=== Begin Enclosure ===
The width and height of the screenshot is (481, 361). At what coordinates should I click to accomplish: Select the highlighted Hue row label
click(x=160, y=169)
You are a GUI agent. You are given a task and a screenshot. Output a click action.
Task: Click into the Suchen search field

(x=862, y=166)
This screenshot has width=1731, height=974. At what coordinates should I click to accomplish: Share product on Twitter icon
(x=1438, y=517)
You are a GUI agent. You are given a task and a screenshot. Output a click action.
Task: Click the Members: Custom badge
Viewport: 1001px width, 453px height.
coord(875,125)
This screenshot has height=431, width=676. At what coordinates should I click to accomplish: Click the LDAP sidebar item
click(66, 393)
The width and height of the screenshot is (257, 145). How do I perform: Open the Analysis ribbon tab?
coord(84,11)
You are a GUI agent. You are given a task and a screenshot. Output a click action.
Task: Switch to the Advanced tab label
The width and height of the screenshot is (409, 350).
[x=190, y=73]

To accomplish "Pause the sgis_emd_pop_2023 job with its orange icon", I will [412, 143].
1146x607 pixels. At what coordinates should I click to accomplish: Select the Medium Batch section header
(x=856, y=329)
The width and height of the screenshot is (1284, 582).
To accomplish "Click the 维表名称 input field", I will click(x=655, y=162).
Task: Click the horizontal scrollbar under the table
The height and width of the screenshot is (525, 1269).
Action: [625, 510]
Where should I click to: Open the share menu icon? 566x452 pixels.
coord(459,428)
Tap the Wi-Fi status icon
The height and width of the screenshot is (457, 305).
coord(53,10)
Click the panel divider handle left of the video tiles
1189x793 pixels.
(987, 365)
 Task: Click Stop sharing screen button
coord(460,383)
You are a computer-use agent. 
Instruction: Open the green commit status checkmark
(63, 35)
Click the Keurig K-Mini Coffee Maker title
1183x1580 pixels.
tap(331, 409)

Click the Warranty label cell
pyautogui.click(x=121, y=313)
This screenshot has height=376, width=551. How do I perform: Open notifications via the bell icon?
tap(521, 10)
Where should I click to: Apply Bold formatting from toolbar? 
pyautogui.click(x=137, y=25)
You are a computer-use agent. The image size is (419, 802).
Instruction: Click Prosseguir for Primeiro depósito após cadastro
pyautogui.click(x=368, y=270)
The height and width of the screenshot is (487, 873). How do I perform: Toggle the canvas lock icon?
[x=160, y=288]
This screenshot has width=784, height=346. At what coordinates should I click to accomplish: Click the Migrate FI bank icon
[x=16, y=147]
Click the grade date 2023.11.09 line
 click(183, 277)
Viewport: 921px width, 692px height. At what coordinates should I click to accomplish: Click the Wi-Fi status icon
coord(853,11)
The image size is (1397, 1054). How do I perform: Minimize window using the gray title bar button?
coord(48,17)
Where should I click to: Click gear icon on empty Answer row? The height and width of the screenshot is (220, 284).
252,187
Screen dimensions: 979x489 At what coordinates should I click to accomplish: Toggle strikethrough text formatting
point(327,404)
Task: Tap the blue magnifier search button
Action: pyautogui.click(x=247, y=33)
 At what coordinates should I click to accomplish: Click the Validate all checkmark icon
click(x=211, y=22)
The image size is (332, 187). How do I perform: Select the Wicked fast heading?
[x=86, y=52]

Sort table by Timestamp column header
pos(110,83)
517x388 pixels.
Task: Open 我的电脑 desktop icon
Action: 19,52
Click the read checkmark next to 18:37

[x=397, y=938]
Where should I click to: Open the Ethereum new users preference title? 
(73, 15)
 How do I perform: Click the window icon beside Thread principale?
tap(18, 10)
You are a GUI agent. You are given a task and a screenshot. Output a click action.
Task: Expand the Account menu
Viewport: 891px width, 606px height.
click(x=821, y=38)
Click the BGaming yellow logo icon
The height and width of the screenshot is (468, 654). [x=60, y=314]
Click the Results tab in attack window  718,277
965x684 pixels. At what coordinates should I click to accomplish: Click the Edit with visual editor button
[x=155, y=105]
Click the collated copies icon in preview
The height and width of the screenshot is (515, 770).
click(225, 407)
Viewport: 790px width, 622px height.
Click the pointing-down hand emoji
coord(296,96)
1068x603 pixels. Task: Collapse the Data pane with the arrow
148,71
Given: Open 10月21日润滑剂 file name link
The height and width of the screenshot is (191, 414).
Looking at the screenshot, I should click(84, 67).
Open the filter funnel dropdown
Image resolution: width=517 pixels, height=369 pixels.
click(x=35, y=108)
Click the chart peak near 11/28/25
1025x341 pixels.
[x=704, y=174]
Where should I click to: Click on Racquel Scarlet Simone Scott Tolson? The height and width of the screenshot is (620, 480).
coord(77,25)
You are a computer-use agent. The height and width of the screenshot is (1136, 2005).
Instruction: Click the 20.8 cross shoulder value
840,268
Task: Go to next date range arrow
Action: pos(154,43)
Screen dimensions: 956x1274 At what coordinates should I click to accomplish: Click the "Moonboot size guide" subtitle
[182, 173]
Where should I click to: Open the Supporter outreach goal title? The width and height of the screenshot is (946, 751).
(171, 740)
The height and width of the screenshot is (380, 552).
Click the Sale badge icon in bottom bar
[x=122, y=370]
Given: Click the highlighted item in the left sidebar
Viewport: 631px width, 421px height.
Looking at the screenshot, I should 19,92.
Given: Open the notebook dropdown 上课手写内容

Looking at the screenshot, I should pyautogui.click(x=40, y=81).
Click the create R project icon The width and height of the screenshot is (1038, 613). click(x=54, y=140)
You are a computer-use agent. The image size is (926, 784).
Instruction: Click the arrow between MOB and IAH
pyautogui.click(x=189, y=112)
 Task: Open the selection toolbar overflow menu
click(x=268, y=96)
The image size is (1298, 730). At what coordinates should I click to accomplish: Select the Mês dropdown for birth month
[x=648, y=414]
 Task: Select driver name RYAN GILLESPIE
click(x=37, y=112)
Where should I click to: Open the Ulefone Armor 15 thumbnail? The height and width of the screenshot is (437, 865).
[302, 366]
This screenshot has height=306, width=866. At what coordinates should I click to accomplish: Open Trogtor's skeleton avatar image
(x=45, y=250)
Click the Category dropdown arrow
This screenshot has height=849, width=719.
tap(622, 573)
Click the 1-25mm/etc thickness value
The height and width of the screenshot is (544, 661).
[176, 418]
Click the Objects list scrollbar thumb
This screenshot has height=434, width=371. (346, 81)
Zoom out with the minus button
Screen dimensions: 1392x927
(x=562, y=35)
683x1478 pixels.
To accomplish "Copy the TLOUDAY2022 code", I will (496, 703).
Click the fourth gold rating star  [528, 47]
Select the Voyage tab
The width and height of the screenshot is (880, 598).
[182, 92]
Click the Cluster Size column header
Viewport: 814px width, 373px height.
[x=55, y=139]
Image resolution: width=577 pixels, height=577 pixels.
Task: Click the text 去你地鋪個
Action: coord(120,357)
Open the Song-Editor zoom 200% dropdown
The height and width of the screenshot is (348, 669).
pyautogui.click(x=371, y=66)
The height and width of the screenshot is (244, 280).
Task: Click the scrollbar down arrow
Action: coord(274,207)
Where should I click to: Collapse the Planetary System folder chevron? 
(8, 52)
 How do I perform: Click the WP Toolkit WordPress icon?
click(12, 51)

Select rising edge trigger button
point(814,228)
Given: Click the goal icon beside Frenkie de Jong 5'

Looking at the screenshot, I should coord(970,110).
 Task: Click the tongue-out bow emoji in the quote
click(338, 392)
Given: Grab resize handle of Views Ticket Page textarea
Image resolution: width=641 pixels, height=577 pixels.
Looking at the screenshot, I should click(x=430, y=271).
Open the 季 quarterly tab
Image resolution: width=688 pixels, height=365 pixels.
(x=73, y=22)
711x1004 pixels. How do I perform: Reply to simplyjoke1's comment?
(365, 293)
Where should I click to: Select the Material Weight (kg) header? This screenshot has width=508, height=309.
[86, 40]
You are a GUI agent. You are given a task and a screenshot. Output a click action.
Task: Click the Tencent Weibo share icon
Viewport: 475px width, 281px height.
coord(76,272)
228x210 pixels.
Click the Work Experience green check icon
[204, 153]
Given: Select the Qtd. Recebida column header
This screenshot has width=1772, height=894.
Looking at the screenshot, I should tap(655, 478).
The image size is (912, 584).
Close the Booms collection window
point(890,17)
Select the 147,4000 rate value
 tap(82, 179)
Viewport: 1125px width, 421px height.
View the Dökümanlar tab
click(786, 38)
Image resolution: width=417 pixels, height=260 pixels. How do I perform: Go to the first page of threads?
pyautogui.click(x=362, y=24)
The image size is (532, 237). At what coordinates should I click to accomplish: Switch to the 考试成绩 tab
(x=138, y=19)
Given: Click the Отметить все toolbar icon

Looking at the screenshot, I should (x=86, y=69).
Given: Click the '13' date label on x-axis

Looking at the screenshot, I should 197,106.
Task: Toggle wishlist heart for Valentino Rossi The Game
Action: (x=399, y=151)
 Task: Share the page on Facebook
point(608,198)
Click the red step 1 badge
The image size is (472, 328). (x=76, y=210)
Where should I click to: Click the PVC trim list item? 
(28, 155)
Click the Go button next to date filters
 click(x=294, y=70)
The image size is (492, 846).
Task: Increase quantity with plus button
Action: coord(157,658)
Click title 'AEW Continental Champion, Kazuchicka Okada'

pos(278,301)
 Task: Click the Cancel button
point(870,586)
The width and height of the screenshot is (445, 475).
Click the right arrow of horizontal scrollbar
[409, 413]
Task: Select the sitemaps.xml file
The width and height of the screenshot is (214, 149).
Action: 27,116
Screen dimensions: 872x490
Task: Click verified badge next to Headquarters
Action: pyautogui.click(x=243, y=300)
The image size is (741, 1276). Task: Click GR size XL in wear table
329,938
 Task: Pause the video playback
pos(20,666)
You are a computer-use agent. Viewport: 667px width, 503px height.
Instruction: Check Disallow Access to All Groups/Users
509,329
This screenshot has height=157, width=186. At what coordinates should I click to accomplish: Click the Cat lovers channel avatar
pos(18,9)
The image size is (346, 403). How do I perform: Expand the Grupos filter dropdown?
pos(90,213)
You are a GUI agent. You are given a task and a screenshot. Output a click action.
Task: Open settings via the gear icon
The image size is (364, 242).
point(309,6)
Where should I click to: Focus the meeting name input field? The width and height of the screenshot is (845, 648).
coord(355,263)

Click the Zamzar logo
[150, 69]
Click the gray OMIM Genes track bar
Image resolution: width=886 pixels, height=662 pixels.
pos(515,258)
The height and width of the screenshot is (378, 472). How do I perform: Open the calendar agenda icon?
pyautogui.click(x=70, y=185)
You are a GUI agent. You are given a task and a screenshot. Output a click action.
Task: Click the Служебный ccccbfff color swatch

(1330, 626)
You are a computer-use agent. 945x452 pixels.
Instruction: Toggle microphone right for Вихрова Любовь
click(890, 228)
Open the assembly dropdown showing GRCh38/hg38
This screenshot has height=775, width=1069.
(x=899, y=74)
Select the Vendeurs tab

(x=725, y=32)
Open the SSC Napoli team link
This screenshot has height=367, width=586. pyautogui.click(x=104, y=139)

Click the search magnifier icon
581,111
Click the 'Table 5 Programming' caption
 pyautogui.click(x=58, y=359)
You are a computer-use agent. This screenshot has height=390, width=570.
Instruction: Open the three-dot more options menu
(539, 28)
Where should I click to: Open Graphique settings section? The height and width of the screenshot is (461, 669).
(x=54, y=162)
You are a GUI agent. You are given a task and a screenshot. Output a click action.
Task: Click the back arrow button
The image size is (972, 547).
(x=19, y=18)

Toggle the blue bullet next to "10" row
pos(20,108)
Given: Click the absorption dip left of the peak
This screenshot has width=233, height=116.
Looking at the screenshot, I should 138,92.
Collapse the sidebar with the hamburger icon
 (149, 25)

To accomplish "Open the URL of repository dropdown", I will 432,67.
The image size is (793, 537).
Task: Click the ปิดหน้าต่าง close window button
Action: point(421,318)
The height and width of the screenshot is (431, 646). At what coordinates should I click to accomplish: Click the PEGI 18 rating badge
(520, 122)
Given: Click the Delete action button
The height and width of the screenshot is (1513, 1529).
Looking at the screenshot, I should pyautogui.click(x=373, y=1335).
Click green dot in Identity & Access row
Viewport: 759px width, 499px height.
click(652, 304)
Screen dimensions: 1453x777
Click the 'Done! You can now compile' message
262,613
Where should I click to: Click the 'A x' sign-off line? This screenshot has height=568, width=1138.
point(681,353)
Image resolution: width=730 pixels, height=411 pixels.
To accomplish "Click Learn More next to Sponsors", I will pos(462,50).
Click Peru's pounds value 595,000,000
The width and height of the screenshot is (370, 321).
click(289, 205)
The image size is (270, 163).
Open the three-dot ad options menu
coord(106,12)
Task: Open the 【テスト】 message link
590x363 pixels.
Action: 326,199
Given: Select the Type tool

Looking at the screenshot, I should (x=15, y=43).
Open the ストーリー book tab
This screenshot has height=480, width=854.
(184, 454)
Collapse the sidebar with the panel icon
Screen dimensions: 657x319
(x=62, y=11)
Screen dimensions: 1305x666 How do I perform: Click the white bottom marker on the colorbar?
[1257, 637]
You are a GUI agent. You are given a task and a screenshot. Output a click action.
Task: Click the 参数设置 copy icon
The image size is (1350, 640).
=== End Enclosure ===
Task statement :: Restate exactly the records above from their first line through the line that holds "Task: Click the horizontal", please, including both and leaving out all others.

Exercise response ::
The width and height of the screenshot is (481, 361). At what coordinates should I click to accomplish: Select the highlighted Hue row label
click(x=160, y=169)
You are a GUI agent. You are given a task and a screenshot. Output a click action.
Task: Click into the Suchen search field

(x=862, y=166)
This screenshot has width=1731, height=974. At what coordinates should I click to accomplish: Share product on Twitter icon
(x=1438, y=517)
You are a GUI agent. You are given a task and a screenshot. Output a click action.
Task: Click the Members: Custom badge
Viewport: 1001px width, 453px height.
coord(875,125)
This screenshot has height=431, width=676. At what coordinates should I click to accomplish: Click the LDAP sidebar item
click(66, 393)
The width and height of the screenshot is (257, 145). How do I perform: Open the Analysis ribbon tab?
coord(84,11)
You are a GUI agent. You are given a task and a screenshot. Output a click action.
Task: Switch to the Advanced tab label
The width and height of the screenshot is (409, 350).
[x=190, y=73]

To accomplish "Pause the sgis_emd_pop_2023 job with its orange icon", I will [412, 143].
1146x607 pixels. At what coordinates should I click to accomplish: Select the Medium Batch section header
(x=856, y=329)
The width and height of the screenshot is (1284, 582).
To accomplish "Click the 维表名称 input field", I will click(x=655, y=162).
Task: Click the horizontal scrollbar under the table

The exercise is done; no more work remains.